Cholesterol Myths That May Surprise You

Life insurance companies know a surprising secret about cholesterol that most doctors never tell patients: When it comes to rating your risk for a fatal heart attack, the least important cholesterol number is your level of LDL (bad) cholesterol. In fact, life insurance actuaries don’t even look at LDL levels, because large studies show it’s the worst predictor of heart attack risk. Instead, life insurance companies use a simple math formula to rate your heart attack risk: They divide your total cholesterol by the level of HDL (good) cholesterol. If the ratio is below three, and there’s no inflammation in your arteries, you’re practically bulletproof against heart attacks and strokes, even if your LDL is high.

Here’s a look at 5 common cholesterol myths:

Myth: Cholesterol is inherently evil.
Fact: You couldn’t survive without cholesterol, since this waxy substance produced by the liver plays many essential roles in our body, from waterproofing cell membranes to helping produce vitamin D, bile acids that help you digest fat, and sex hormones, including testosterone, estrogen, and progesterone.
Cholesterol is ferried through your body by molecular “submarines” called lipoproteins, such as low-density lipoprotein (LDL) and high-density lipoprotein (HDL).

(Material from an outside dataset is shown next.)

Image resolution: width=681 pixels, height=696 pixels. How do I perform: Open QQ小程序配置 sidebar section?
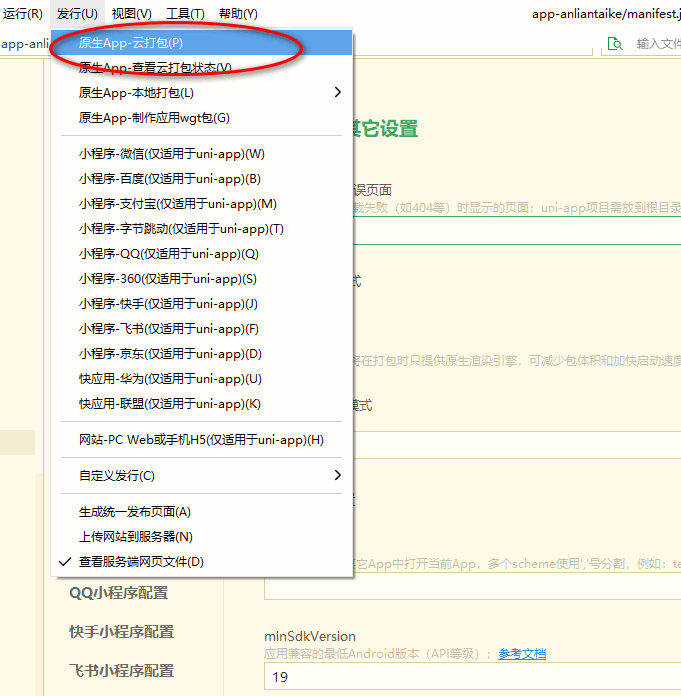[118, 593]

Myth: Low cholesterol is always a sign of good health.
Fact: Although low levels of LDL cholesterol are usually healthy, a new study reports that people who develop cancer typically have lower LDL in the years prior to diagnosis than those who don’t get cancer. Researchers compared 201 cancer patients to 402 control patients without cancer, matched by such factors as age, gender, smoking, blood pressure, diabetes, and body mass index. None of the patients had taken statins. Thirteen earlier randomized clinical trials of statin therapy also found a link between low LDL and cancer, causing medical concerns that statins raise cancer risk.

Myth: Triglycerides trigger heart disease.
Fact: Triglycerides, a type of blood fat, do not invade the artery wall and form plaque. However, high triglycerides mark another huge problem: insulin resistance, a pre-diabetic condition that is the root cause of 70 percent of heart attacks.

Myth: Eggs clogs up arteries.
Fact: It’s true that eggs are high in dietary cholesterol, with upwards of 200 mg, mainly in the yolk. Research shows, however, that eating three or more eggs a day boosts blood concentrations of both good and bad cholesterol. The LDL particles tend to be the light, fluffy ones that are least likely to enter the arterial wall, while the increased HDL helps keep the arteries clean, suggesting that most people’s bodies handle cholesterol from eggs in a way that’s unlikely to harm the heart. The researchers say that their findings add to growing evidence that eggs are not “a dietary evil.”

Myth: There are no visible symptoms of high cholesterol.
Fact: People with high cholesterol often develop yellowish-red bumps called “xanthomas” that can occur on the eyelids, joints, hands, or other parts of the body.